That's part of what makes iolists nice to work with, in the face of immutable
strings in a strict language; you can make subroutine calls that may return a
string or an arbitrarily nested list of strings, and you simply write code
that unconditionally gathers "Whatever was returned" into a list, instead of
sitting there appending all the time. The common "concatenation" operation
becomes a list consing instead of a laborious copy.

------
gnufied
I love Elixir very much, but most unixy languages have access to `writev`. Yes
that is not default for most IO but programmers typically can choose.

I have done some benchmarks of using `writev` vs concatenating smaller strings
using memcpy before sending to the network stream (to avoid kernel context
switches) and difference is pretty small.

------
twotwotwo
As a curiosity, a Linux iovec seems to have the same layout as an array of Go
strings (a bunch of (pointer, length) pairs). Looks like it'd be
straightforward to implement a `func WriteStrings` taking a pointer to os.File
and a []string that, on Linux, only makes one syscall.

Or you could make your own struct of byte pointers and lengths to make an
iovec you can fill with content from []byte's, with the caveat that the caller
needs to leave those bytes untouched between when it adds them to the vec and
the actual writev. To mix byte and string output, you probably need to use
unsafe.

I don't see a way to tie writev in with the stdlib text/template libraries,
which stick to plain io.Reader and Writer, without forking them.

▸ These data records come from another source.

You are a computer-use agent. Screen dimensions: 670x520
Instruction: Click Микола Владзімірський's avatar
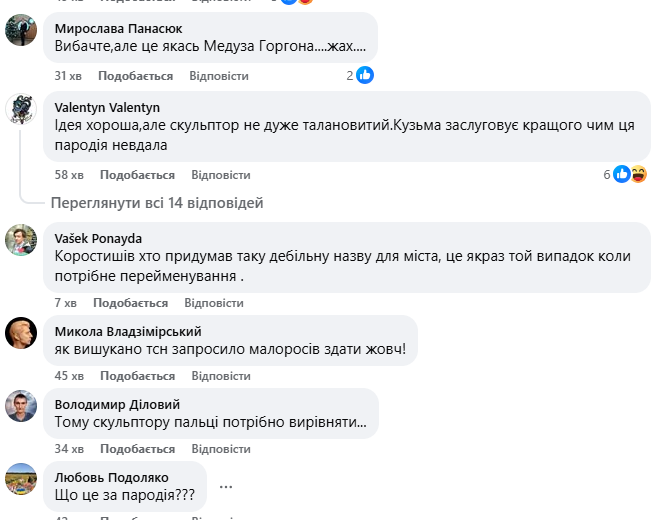(x=22, y=332)
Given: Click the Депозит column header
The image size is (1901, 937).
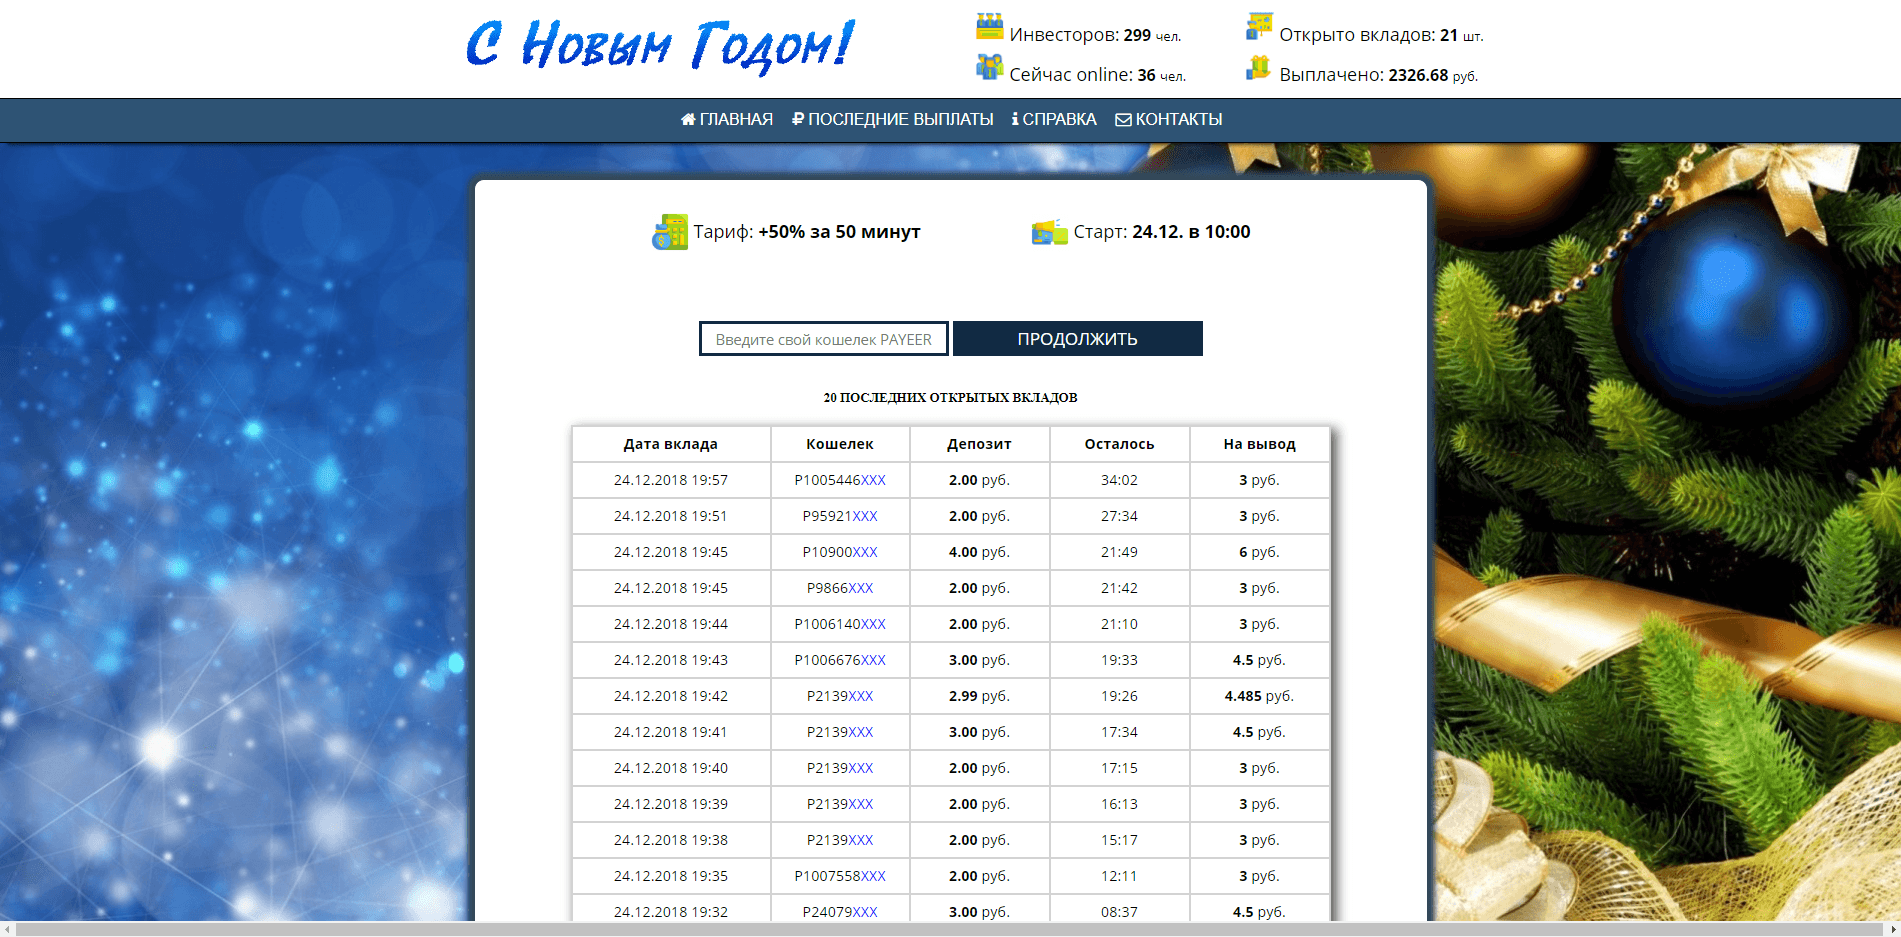Looking at the screenshot, I should pos(978,444).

Curious how writev compares to the usual approach of just pointing
text/template at a *bufio.Writer (which also passes the "generate 40GB of the
word DOOM and don't crash" test).

Regardless of the specifics, BEAM and the ecosystem around it is one of the
more interesting places to crib ideas from, in that it's pretty different from
a lot of stuff out there but has shown some value and longevity in production.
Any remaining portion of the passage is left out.